Data in this exercise: Begin

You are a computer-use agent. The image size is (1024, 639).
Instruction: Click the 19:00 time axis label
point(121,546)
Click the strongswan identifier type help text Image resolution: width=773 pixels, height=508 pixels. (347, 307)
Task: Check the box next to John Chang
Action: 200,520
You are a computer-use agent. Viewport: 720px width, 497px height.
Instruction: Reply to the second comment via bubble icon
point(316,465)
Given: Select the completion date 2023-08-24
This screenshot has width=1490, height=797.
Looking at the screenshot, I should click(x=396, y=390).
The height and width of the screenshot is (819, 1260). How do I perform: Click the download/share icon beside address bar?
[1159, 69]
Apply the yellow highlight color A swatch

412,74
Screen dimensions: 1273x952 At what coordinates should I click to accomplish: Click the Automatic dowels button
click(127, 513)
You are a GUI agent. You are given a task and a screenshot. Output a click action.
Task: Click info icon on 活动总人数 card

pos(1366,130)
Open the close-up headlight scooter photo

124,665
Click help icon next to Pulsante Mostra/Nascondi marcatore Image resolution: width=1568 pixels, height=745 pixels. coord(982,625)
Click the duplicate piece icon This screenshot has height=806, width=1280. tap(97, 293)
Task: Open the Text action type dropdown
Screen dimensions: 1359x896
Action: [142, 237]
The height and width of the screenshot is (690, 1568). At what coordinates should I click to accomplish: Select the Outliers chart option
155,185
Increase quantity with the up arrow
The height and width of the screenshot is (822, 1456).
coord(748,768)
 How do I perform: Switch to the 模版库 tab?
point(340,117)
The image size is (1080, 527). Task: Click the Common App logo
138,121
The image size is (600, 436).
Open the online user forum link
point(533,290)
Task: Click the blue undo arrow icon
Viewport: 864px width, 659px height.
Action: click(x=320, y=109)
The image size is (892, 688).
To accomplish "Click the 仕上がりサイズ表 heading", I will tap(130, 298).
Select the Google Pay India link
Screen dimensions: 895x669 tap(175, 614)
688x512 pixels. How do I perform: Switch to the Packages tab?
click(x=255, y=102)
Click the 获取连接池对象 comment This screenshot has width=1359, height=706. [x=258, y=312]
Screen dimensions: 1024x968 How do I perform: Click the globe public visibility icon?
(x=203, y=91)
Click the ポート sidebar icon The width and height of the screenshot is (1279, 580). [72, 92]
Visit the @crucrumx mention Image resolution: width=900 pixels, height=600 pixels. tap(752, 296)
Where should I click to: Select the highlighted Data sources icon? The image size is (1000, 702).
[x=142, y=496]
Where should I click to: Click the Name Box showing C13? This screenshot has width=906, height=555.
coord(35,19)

Data in this exercise: End

→ **Task brief**
Transcribe the full listing exactly, keeping every word as it is.

→ **Answer for this exercise**
You are a computer-use agent. The image size is (1024, 639).
Instruction: Click the 19:00 time axis label
point(121,546)
Click the strongswan identifier type help text Image resolution: width=773 pixels, height=508 pixels. (347, 307)
Task: Check the box next to John Chang
Action: 200,520
You are a computer-use agent. Viewport: 720px width, 497px height.
Instruction: Reply to the second comment via bubble icon
point(316,465)
Given: Select the completion date 2023-08-24
This screenshot has width=1490, height=797.
Looking at the screenshot, I should click(x=396, y=390).
The height and width of the screenshot is (819, 1260). How do I perform: Click the download/share icon beside address bar?
[1159, 69]
Apply the yellow highlight color A swatch

412,74
Screen dimensions: 1273x952 At what coordinates should I click to accomplish: Click the Automatic dowels button
click(127, 513)
You are a GUI agent. You are given a task and a screenshot. Output a click action.
Task: Click info icon on 活动总人数 card

pos(1366,130)
Open the close-up headlight scooter photo

124,665
Click help icon next to Pulsante Mostra/Nascondi marcatore Image resolution: width=1568 pixels, height=745 pixels. coord(982,625)
Click the duplicate piece icon This screenshot has height=806, width=1280. tap(97, 293)
Task: Open the Text action type dropdown
Screen dimensions: 1359x896
Action: [142, 237]
The height and width of the screenshot is (690, 1568). At what coordinates should I click to accomplish: Select the Outliers chart option
155,185
Increase quantity with the up arrow
The height and width of the screenshot is (822, 1456).
coord(748,768)
 How do I perform: Switch to the 模版库 tab?
point(340,117)
The image size is (1080, 527). Task: Click the Common App logo
138,121
The image size is (600, 436).
Open the online user forum link
point(533,290)
Task: Click the blue undo arrow icon
Viewport: 864px width, 659px height.
Action: click(x=320, y=109)
The image size is (892, 688).
To accomplish "Click the 仕上がりサイズ表 heading", I will tap(130, 298).
Select the Google Pay India link
Screen dimensions: 895x669 tap(175, 614)
688x512 pixels. How do I perform: Switch to the Packages tab?
click(x=255, y=102)
Click the 获取连接池对象 comment This screenshot has width=1359, height=706. [x=258, y=312]
Screen dimensions: 1024x968 How do I perform: Click the globe public visibility icon?
(x=203, y=91)
Click the ポート sidebar icon The width and height of the screenshot is (1279, 580). [72, 92]
Visit the @crucrumx mention Image resolution: width=900 pixels, height=600 pixels. tap(752, 296)
Where should I click to: Select the highlighted Data sources icon? The image size is (1000, 702).
[x=142, y=496]
Where should I click to: Click the Name Box showing C13? This screenshot has width=906, height=555.
coord(35,19)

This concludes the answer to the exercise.